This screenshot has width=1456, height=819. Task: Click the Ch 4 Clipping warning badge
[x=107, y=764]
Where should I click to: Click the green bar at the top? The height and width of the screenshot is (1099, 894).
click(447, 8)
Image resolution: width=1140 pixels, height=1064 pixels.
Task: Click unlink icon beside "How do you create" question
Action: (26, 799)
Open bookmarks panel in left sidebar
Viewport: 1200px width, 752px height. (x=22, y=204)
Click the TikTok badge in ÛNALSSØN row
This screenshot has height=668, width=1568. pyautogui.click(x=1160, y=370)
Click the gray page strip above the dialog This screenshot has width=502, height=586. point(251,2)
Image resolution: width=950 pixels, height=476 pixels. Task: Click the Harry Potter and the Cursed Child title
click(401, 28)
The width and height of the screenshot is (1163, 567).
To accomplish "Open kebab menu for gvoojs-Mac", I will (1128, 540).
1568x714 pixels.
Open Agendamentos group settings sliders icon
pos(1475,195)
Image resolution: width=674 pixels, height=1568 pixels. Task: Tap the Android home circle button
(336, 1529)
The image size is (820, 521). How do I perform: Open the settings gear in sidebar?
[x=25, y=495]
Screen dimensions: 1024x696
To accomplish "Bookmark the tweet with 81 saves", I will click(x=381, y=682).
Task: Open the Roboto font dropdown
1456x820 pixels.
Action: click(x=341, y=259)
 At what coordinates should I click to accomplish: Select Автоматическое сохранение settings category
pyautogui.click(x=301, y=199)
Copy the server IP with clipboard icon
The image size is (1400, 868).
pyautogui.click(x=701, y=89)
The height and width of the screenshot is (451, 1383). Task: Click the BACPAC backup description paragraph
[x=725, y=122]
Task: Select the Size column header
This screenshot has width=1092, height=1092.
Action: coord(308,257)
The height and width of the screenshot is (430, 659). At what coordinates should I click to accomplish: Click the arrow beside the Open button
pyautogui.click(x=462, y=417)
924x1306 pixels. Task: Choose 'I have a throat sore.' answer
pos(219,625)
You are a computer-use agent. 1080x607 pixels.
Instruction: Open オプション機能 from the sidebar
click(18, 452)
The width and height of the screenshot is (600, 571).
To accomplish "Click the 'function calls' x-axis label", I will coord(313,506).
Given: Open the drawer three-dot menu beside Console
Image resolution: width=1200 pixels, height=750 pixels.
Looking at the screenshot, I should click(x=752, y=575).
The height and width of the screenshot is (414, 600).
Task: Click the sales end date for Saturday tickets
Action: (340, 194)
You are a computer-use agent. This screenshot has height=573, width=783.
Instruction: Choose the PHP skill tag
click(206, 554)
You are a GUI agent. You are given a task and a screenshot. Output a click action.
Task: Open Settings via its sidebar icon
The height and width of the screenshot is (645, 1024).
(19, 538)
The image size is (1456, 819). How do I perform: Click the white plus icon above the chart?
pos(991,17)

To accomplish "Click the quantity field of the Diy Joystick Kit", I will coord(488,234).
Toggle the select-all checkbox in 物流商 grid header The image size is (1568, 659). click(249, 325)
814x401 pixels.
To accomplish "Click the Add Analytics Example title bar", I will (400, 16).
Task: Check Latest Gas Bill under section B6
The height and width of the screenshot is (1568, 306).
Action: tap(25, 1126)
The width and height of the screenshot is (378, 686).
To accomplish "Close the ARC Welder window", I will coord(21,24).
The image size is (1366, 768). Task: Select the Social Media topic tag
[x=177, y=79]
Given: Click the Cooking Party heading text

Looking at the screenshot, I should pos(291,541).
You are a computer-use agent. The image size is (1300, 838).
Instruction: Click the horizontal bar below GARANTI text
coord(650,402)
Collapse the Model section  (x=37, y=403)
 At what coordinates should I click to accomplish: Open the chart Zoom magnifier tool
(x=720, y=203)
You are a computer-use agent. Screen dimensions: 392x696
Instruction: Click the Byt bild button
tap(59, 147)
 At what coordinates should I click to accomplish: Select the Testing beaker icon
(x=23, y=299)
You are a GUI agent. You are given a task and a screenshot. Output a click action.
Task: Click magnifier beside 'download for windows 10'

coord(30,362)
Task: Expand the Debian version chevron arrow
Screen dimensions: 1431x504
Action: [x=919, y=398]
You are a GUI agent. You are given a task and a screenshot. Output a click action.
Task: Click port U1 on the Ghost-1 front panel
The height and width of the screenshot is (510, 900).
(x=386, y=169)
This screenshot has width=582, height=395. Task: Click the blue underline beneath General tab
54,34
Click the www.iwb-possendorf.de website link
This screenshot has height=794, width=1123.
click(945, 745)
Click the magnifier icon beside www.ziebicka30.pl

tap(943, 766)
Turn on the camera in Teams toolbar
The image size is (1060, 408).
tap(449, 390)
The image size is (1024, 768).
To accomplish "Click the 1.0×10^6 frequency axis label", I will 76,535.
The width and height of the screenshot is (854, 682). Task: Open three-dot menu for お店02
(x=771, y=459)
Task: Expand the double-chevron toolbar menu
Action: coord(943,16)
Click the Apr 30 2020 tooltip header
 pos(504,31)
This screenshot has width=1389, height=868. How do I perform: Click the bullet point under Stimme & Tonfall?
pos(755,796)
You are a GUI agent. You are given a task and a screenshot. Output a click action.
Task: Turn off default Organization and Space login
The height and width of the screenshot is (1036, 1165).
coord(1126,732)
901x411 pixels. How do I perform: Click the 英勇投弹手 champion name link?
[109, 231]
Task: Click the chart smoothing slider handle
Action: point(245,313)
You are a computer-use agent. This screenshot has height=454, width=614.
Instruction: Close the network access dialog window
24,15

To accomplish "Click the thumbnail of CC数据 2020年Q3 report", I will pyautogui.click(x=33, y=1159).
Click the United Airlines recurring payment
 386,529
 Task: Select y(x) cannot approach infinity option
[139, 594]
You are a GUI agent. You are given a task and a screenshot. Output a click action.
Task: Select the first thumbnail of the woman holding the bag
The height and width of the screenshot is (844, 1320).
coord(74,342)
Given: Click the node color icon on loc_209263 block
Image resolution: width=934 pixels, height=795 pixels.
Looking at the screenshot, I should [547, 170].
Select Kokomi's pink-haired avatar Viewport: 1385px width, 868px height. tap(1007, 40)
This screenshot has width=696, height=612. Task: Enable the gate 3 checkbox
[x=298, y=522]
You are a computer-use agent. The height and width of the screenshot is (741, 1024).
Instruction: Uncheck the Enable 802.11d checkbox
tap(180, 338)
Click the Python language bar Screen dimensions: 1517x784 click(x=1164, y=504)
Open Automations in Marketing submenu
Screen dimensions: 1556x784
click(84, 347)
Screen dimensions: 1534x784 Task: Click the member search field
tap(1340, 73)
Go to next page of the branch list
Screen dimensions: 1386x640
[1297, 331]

**Problem:**
Across the whole listing above, report each line that includes "page".

**Task output:**
Click the gray page strip above the dialog This screenshot has width=502, height=586. point(251,2)
Go to next page of the branch list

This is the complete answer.